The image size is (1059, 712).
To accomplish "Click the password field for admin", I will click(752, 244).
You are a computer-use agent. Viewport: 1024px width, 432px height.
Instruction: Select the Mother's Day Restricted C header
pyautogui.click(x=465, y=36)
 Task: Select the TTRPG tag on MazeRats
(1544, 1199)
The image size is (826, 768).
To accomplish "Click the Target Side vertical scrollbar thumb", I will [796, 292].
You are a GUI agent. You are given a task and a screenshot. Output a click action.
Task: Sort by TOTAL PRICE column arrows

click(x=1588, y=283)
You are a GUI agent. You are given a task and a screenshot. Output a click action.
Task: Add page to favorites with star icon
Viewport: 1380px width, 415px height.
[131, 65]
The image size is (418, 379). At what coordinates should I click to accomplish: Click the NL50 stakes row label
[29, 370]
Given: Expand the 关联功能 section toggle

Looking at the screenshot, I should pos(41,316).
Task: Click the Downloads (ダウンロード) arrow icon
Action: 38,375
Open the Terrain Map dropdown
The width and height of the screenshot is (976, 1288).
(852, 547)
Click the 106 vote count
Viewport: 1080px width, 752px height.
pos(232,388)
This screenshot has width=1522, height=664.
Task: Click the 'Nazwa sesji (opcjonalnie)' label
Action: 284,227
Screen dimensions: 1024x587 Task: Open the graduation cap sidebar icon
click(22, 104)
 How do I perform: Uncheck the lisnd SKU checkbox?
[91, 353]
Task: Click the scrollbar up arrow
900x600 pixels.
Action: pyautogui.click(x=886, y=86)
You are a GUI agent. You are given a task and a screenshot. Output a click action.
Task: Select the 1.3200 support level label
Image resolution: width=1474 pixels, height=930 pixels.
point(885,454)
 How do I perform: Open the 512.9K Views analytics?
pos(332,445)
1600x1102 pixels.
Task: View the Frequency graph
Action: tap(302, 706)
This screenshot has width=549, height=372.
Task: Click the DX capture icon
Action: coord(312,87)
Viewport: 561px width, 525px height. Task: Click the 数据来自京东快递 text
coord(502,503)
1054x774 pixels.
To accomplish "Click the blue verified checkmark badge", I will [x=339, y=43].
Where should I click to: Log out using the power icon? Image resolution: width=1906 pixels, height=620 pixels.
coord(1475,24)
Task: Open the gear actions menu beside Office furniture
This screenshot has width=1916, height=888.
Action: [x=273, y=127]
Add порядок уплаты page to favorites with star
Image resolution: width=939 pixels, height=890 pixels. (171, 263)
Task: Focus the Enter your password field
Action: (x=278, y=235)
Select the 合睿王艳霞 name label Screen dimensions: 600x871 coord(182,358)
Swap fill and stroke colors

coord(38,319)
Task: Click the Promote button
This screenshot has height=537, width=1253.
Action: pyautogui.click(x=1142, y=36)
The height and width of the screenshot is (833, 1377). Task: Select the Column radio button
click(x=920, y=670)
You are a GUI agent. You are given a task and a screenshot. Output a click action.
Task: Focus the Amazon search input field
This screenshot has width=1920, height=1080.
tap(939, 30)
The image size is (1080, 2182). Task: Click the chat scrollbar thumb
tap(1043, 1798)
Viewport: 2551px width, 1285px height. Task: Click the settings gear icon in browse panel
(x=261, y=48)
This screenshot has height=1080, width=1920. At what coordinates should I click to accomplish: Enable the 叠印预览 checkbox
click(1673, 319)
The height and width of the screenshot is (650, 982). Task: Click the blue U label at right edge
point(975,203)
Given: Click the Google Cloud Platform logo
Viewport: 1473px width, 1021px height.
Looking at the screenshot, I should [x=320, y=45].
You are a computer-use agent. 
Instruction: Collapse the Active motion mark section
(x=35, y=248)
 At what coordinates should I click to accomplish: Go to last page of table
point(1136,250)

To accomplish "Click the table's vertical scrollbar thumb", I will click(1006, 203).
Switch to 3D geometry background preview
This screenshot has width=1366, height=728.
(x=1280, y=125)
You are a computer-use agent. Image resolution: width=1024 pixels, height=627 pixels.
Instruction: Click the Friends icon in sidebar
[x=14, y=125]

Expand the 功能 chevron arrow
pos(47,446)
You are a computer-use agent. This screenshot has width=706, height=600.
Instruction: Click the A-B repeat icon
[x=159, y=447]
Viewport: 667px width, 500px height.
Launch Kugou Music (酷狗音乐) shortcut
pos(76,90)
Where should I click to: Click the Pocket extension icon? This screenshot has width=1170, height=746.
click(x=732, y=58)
☆ ☆ ☆ ☆
▶ _Prompt_: Copy out the records shown above, every one, exactly.

▶ _Output_:
The image size is (1059, 712).
To accomplish "Click the password field for admin", I will click(752, 244).
You are a computer-use agent. Viewport: 1024px width, 432px height.
Instruction: Select the Mother's Day Restricted C header
pyautogui.click(x=465, y=36)
 Task: Select the TTRPG tag on MazeRats
(1544, 1199)
The image size is (826, 768).
To accomplish "Click the Target Side vertical scrollbar thumb", I will [796, 292].
You are a GUI agent. You are given a task and a screenshot. Output a click action.
Task: Sort by TOTAL PRICE column arrows

click(x=1588, y=283)
You are a GUI agent. You are given a task and a screenshot. Output a click action.
Task: Add page to favorites with star icon
Viewport: 1380px width, 415px height.
[131, 65]
The image size is (418, 379). At what coordinates should I click to accomplish: Click the NL50 stakes row label
[29, 370]
Given: Expand the 关联功能 section toggle

Looking at the screenshot, I should pos(41,316).
Task: Click the Downloads (ダウンロード) arrow icon
Action: 38,375
Open the Terrain Map dropdown
The width and height of the screenshot is (976, 1288).
(852, 547)
Click the 106 vote count
Viewport: 1080px width, 752px height.
pos(232,388)
This screenshot has width=1522, height=664.
Task: Click the 'Nazwa sesji (opcjonalnie)' label
Action: 284,227
Screen dimensions: 1024x587 Task: Open the graduation cap sidebar icon
click(22, 104)
 How do I perform: Uncheck the lisnd SKU checkbox?
[91, 353]
Task: Click the scrollbar up arrow
900x600 pixels.
Action: pyautogui.click(x=886, y=86)
You are a GUI agent. You are given a task and a screenshot. Output a click action.
Task: Select the 1.3200 support level label
Image resolution: width=1474 pixels, height=930 pixels.
point(885,454)
 How do I perform: Open the 512.9K Views analytics?
pos(332,445)
1600x1102 pixels.
Task: View the Frequency graph
Action: tap(302, 706)
This screenshot has width=549, height=372.
Task: Click the DX capture icon
Action: coord(312,87)
Viewport: 561px width, 525px height. Task: Click the 数据来自京东快递 text
coord(502,503)
1054x774 pixels.
To accomplish "Click the blue verified checkmark badge", I will [x=339, y=43].
Where should I click to: Log out using the power icon? Image resolution: width=1906 pixels, height=620 pixels.
coord(1475,24)
Task: Open the gear actions menu beside Office furniture
This screenshot has width=1916, height=888.
Action: [x=273, y=127]
Add порядок уплаты page to favorites with star
Image resolution: width=939 pixels, height=890 pixels. (171, 263)
Task: Focus the Enter your password field
Action: (x=278, y=235)
Select the 合睿王艳霞 name label Screen dimensions: 600x871 coord(182,358)
Swap fill and stroke colors

coord(38,319)
Task: Click the Promote button
This screenshot has height=537, width=1253.
Action: pyautogui.click(x=1142, y=36)
The height and width of the screenshot is (833, 1377). Task: Select the Column radio button
click(x=920, y=670)
You are a GUI agent. You are given a task and a screenshot. Output a click action.
Task: Focus the Amazon search input field
This screenshot has width=1920, height=1080.
tap(939, 30)
The image size is (1080, 2182). Task: Click the chat scrollbar thumb
tap(1043, 1798)
Viewport: 2551px width, 1285px height. Task: Click the settings gear icon in browse panel
(x=261, y=48)
This screenshot has height=1080, width=1920. At what coordinates should I click to accomplish: Enable the 叠印预览 checkbox
click(1673, 319)
The height and width of the screenshot is (650, 982). Task: Click the blue U label at right edge
point(975,203)
Given: Click the Google Cloud Platform logo
Viewport: 1473px width, 1021px height.
Looking at the screenshot, I should [x=320, y=45].
You are a computer-use agent. 
Instruction: Collapse the Active motion mark section
(x=35, y=248)
 At what coordinates should I click to accomplish: Go to last page of table
point(1136,250)

To accomplish "Click the table's vertical scrollbar thumb", I will click(1006, 203).
Switch to 3D geometry background preview
This screenshot has width=1366, height=728.
(x=1280, y=125)
You are a computer-use agent. Image resolution: width=1024 pixels, height=627 pixels.
Instruction: Click the Friends icon in sidebar
[x=14, y=125]

Expand the 功能 chevron arrow
pos(47,446)
You are a computer-use agent. This screenshot has width=706, height=600.
Instruction: Click the A-B repeat icon
[x=159, y=447]
Viewport: 667px width, 500px height.
Launch Kugou Music (酷狗音乐) shortcut
pos(76,90)
Where should I click to: Click the Pocket extension icon? This screenshot has width=1170, height=746.
click(x=732, y=58)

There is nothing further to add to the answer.